→ **Исходный текст**:
====

Я далёк и велик и неподвижен.
Я буду жестоким, не умирая.
А умерев, буду качаться на волнах зарницей,
Пока не узнаете,
Что, отвращая лик парусов
От укора слабого взгляда луча,
Вы, направя грудь парусов
На подводные камни,
Сами летите разбиться
Всем судном могучим.
Чем судно громаднее,
Тем тяжелее звезда.
(1922)
Так что же всё-таки перед нами – образчик пророческого дара или «нарушение нормы, так называемого шизофренического круга»? Если рассматривать произведения Хлебникова и других великих поэтов не как фантазии психопата типа Dejener supericur, ответ очевиден.

Знаки бессмертия: Александр Пушкин

«Кто чувствовал, того тревожит призрáк неотвратимых дней», – писал автор «Евгения Онегина».
А вот как изобразил то же состояние П.И. Чайковский в письме А.К. Глазунову более чем за три года до своей смерти: «Переживаю сейчас загадочную стадию на пути к могиле. Что-то такое совершается в моей натуре, для меня самого непонятное: какая-то усталость от жизни, какое-то разочарование: по временам безумная тоска, но не та, в глубине которой – предвидение нового прилива любви к жизни, а нечто безнадёжное, финальное и даже, как это свойственно финалам, – банальное. А вместе с этим охота писать страшная. Чёрт знает что такое: с одной стороны, как будто чувствую, что песенка моя уже спета, а с другой – непреодолимое желание затянуть или всё ту же, или ещё лучше, новую песенку... Впрочем, повторяю, я и сам не знаю, что со мной происходит...».
Гораздо яснее фатальное предчувствие передано Чайковским в музыкальном сочинении – всемирно известной Шестой «Патетической» симфонии. Особенно характерно в этом смысле заключительное Adagio lamentoso. Премьера симфонии состоялась за девять дней до смерти композитора от последствий перенесенной холеры.
Итак, уместно говорить не о каком-то внезапном всплеске, а о медленном, постепенно нарастающем в человеке ощущении неотвратимого приближения к жизненному итогу, чувстве, которое достигает кульминации в период, непосредственно предшествующий более или менее скоротечному финалу. Именно тогда творческая личность создаёт наиболее значительные, проникнутые искренней патетикой произведения, иногда завершая тему, растянутую во времени на годы и десятилетия. Художественные способности в это время не только не угасают, а напротив, получают сильнейший дополнительный импульс («охота писать страшная»).

====

→ **Фрагмент данных**:
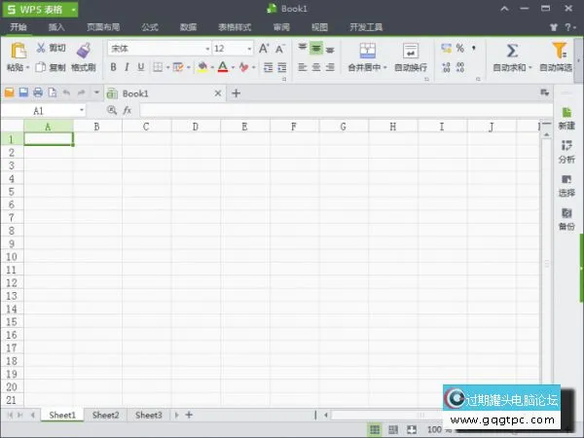
Task: Expand the WPS 表格 application menu arrow
Action: pyautogui.click(x=74, y=9)
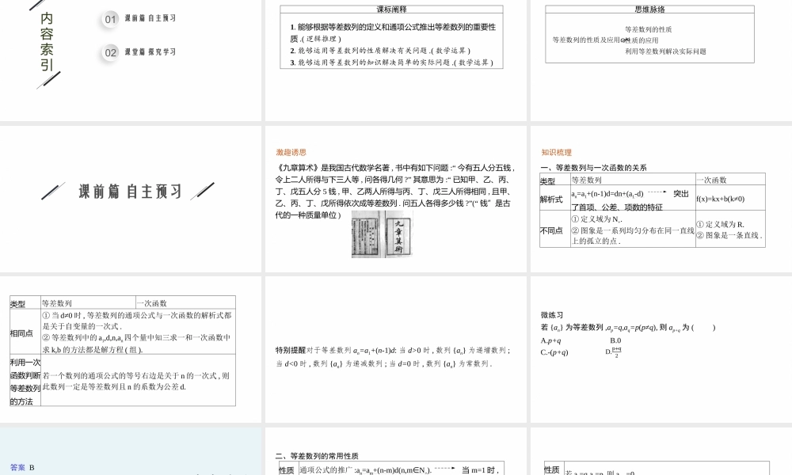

====

→ **Рабочие задания**:
a: В тексте о предчувствии смерти у поэтов и композиторов сказано, когда состоялась премьера Шестой симфонии Чайковского. За сколько дней до смерти композитора это было?
b: Перечислите всех людей, которых текст о предчувствии смерти у поэтов и композиторов называет по фамилии.
c: Продолжите текст о предчувствии смерти у поэтов и композиторов с того места, где он заканчивается.

→ **Итоговые ответы**:
a: За девять дней до смерти композитора.

b: Хлебников, Александр Пушкин, П.И. Чайковский, А.К. Глазунов.

c:
С этим импульсом связан и другой любопытный феномен – пророчество. Способность предсказывать естественно связана со способностью предчувствовать, но почему-то в связи с искусством она вызывает гораздо меньше доверия, чем гадание на кофейной гуще. Мало кто понимает слова Велимира Хлебникова из декларации «Свояси» (1919): «Когда я замечал, как старые слова вдруг тускнели, когда скрытое в них содержание становилось сегодняшним днём, я понял, что родина творчества – будущее». О том же писал и Перси Б. Шелли в своей «Защите поэзии» (1822): «Поэты – зеркала гигантских теней, бросаемых будущим на настоящее».
Определимся теперь с предстоящей задачей.
Задача эта заключается в том, чтобы на нескольких примерах показать, как отражается процесс приближения к смерти в поэтическом тексте. Вывод же из рассмотренного пусть каждый сделает для себя сам.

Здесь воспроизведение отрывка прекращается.